**Supplied records:**
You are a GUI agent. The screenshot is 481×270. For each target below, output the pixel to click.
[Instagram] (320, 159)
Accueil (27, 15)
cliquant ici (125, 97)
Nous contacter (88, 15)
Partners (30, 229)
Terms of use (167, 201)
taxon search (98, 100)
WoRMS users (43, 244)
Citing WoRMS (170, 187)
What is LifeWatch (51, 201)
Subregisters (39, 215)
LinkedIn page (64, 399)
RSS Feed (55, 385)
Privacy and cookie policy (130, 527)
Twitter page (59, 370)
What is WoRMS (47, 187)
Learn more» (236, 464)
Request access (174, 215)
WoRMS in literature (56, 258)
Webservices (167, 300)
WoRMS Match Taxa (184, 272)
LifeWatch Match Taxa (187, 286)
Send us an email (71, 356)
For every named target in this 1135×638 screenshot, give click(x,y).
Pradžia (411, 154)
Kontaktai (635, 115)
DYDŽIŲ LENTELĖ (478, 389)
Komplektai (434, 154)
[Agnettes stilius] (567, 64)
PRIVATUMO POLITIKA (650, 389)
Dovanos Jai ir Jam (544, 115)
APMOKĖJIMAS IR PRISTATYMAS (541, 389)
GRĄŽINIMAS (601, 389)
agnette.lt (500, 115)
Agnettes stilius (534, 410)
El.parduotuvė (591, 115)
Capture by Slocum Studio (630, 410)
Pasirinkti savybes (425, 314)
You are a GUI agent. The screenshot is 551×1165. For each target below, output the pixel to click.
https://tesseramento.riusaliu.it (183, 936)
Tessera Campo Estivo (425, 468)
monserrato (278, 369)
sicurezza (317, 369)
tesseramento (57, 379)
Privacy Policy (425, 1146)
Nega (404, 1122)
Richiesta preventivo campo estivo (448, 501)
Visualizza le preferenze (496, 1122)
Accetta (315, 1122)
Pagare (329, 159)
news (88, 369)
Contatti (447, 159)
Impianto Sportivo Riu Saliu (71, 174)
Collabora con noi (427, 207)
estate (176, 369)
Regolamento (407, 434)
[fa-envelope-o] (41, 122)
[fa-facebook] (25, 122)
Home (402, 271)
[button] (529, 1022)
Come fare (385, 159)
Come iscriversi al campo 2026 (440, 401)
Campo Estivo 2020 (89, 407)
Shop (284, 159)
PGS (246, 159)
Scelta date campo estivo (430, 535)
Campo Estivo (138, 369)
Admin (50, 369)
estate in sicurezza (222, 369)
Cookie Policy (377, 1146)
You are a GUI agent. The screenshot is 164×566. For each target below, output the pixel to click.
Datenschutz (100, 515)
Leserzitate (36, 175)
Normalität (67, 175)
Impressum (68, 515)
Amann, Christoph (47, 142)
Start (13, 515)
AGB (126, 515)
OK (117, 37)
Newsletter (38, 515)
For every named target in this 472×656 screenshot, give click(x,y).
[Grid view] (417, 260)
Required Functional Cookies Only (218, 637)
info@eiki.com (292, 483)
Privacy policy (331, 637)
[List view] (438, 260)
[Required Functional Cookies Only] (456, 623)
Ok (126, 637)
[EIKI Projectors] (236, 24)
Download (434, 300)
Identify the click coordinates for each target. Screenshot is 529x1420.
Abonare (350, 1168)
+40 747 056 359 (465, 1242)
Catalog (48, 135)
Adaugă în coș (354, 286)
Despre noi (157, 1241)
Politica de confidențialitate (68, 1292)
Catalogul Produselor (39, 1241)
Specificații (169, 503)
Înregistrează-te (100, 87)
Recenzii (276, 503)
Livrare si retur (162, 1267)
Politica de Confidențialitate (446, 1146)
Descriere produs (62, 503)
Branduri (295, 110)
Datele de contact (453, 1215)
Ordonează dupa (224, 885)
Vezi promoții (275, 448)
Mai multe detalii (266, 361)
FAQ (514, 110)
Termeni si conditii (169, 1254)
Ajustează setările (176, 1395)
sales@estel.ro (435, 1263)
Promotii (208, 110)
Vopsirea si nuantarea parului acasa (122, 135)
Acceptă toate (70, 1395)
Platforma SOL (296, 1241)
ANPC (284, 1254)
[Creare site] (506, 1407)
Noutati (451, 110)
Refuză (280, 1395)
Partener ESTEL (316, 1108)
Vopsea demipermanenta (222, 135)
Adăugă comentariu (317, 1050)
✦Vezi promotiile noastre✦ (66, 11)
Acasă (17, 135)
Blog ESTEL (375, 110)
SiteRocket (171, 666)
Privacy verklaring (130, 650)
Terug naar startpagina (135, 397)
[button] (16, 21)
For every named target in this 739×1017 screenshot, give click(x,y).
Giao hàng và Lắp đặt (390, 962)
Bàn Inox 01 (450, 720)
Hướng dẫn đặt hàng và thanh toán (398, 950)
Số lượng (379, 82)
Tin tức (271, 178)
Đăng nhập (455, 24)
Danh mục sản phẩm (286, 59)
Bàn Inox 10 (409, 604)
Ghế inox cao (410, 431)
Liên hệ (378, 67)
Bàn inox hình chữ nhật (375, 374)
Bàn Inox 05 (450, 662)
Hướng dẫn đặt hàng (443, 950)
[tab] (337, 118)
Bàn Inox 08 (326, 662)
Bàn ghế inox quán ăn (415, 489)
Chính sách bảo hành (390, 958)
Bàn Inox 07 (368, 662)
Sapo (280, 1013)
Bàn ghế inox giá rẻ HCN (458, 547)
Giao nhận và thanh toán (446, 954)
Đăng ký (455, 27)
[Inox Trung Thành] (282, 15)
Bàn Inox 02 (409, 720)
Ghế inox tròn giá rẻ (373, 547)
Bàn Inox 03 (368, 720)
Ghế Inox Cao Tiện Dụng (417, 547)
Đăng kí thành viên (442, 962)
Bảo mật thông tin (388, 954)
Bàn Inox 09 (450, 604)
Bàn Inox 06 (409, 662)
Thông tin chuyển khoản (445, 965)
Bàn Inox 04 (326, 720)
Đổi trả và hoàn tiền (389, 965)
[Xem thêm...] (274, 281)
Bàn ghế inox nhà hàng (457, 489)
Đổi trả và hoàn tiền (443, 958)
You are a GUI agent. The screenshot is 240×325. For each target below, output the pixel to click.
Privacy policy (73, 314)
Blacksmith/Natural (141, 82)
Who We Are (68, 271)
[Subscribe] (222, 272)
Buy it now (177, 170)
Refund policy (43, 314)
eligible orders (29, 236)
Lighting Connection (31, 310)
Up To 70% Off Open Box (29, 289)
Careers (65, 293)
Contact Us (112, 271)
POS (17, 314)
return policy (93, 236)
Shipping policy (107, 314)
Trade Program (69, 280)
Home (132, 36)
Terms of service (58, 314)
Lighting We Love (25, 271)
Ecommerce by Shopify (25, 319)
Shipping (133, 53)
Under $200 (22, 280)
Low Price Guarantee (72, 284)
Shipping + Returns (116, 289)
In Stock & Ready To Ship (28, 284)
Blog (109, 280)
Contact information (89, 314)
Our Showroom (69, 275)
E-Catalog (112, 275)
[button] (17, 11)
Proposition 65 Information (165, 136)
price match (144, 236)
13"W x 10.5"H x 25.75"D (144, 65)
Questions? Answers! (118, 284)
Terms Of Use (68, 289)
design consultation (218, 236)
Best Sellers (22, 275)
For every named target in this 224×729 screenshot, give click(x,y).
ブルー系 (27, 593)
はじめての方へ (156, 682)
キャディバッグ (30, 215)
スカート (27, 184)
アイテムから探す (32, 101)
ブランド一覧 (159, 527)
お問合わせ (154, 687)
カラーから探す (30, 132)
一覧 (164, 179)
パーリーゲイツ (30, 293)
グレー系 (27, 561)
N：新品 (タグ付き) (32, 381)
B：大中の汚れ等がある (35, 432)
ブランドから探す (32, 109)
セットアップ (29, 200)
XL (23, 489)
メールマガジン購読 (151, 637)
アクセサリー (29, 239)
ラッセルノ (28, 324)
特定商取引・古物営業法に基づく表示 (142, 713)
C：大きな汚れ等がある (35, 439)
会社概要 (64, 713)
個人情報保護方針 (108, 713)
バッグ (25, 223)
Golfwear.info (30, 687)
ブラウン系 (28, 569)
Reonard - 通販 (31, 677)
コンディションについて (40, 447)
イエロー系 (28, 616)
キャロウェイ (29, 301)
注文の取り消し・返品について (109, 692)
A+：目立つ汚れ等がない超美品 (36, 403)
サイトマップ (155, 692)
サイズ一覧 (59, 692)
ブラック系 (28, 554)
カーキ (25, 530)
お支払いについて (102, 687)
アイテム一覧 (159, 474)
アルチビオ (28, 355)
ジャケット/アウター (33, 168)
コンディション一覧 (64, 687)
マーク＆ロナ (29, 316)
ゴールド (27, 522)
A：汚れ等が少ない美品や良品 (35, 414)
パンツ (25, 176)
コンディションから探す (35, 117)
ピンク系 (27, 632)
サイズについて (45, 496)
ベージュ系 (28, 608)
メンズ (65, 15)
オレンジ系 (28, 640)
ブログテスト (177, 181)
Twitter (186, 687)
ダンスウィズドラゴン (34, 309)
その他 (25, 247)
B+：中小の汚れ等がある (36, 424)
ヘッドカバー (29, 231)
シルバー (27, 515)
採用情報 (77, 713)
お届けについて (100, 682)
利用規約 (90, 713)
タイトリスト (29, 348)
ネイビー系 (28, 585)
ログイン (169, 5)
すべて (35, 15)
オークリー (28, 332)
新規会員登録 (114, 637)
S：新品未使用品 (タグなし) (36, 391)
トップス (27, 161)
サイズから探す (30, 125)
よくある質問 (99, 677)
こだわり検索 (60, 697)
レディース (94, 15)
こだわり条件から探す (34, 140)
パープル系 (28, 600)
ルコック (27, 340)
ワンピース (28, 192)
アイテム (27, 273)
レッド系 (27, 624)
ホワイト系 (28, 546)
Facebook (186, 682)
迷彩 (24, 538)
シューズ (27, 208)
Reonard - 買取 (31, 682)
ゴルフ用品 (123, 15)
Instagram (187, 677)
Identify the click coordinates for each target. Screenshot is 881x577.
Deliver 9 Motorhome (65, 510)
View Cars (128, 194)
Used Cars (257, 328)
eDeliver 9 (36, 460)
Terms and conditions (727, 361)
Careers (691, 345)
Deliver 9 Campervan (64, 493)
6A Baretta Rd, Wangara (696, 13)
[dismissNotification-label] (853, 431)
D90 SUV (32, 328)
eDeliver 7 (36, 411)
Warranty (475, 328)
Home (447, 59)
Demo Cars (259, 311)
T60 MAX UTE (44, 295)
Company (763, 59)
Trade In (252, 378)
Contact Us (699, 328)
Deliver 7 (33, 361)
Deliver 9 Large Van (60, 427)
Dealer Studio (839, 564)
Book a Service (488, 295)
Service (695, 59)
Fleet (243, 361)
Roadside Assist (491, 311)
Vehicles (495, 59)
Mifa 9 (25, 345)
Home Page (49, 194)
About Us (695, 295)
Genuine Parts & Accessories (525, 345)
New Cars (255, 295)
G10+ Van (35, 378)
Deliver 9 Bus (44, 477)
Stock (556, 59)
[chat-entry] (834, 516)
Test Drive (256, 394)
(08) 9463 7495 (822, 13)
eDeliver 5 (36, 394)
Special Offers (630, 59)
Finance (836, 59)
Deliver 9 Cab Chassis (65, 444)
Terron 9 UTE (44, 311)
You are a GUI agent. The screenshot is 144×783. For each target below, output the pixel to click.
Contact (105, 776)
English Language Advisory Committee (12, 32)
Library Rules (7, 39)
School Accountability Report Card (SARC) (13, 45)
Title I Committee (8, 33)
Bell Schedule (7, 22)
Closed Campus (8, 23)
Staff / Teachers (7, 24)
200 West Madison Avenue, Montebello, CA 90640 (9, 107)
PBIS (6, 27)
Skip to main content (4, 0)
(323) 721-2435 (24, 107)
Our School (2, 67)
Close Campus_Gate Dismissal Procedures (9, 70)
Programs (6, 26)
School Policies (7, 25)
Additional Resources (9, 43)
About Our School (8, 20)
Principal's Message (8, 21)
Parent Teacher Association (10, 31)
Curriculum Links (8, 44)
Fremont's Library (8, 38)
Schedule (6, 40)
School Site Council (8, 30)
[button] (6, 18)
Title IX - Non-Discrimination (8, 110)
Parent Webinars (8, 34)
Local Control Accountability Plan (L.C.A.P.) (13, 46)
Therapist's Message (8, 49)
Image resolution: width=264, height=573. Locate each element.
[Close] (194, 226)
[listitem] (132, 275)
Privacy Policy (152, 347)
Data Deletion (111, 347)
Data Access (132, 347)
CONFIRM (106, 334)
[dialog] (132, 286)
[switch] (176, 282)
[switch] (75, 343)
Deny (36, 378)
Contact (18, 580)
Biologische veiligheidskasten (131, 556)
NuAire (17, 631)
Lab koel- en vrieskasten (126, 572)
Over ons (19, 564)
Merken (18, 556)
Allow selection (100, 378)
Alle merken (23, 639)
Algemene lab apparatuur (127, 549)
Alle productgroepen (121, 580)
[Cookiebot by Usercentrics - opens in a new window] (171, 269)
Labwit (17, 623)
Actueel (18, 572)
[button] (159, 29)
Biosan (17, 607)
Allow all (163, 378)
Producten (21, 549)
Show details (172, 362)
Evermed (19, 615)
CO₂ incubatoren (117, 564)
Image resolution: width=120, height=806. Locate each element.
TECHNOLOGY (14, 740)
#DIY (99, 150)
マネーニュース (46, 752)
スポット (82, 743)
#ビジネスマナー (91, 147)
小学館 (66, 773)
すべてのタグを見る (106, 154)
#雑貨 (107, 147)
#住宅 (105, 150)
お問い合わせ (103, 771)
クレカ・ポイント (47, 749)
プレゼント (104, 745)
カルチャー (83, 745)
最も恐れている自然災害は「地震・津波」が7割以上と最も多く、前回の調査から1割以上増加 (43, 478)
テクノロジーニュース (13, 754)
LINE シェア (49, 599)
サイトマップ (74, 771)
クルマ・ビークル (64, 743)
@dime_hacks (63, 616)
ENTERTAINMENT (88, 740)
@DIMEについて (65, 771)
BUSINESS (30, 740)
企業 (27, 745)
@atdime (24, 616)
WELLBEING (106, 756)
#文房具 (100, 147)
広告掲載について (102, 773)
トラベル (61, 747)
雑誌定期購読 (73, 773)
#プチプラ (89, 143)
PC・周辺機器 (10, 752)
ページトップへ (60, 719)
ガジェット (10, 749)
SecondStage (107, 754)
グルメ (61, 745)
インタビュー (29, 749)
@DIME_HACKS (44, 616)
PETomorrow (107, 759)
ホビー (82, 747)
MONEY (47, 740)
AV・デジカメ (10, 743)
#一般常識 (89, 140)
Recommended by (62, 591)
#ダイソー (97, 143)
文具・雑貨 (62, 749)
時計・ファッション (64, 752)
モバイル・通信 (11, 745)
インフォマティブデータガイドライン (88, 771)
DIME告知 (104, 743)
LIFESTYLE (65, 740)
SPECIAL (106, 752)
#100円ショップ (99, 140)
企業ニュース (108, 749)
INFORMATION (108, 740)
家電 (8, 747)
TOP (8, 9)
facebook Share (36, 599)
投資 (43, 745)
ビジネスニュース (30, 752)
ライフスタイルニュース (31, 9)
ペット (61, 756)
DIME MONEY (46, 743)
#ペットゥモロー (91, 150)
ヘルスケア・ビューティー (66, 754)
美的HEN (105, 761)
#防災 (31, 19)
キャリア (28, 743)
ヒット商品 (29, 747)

**Task to complete:**
Express the entries from the line containing "Mifa 9 (25, 345)" through the line containing "Curriculum Links (8, 44)", both ends included, as a JSON list of strings, one string per line, leaving out any blank lines.

**Reply to the exercise:**
[
  "Mifa 9 (25, 345)",
  "Home Page (49, 194)",
  "About Us (695, 295)",
  "Genuine Parts & Accessories (525, 345)",
  "New Cars (255, 295)",
  "G10+ Van (35, 378)",
  "Deliver 9 Bus (44, 477)",
  "Stock (556, 59)",
  "[chat-entry] (834, 516)",
  "Test Drive (256, 394)",
  "(08) 9463 7495 (822, 13)",
  "eDeliver 5 (36, 394)",
  "Special Offers (630, 59)",
  "Finance (836, 59)",
  "Deliver 9 Cab Chassis (65, 444)",
  "Terron 9 UTE (44, 311)",
  "You are a GUI agent. The screenshot is 144×783. For each target below, output the pixel to click.",
  "Contact (105, 776)",
  "English Language Advisory Committee (12, 32)",
  "Library Rules (7, 39)",
  "School Accountability Report Card (SARC) (13, 45)",
  "Title I Committee (8, 33)",
  "Bell Schedule (7, 22)",
  "Closed Campus (8, 23)",
  "Staff / Teachers (7, 24)",
  "200 West Madison Avenue, Montebello, CA 90640 (9, 107)",
  "PBIS (6, 27)",
  "Skip to main content (4, 0)",
  "(323) 721-2435 (24, 107)",
  "Our School (2, 67)",
  "Close Campus_Gate Dismissal Procedures (9, 70)",
  "Programs (6, 26)",
  "School Policies (7, 25)",
  "Additional Resources (9, 43)",
  "About Our School (8, 20)",
  "Principal's Message (8, 21)",
  "Parent Teacher Association (10, 31)",
  "Curriculum Links (8, 44)"
]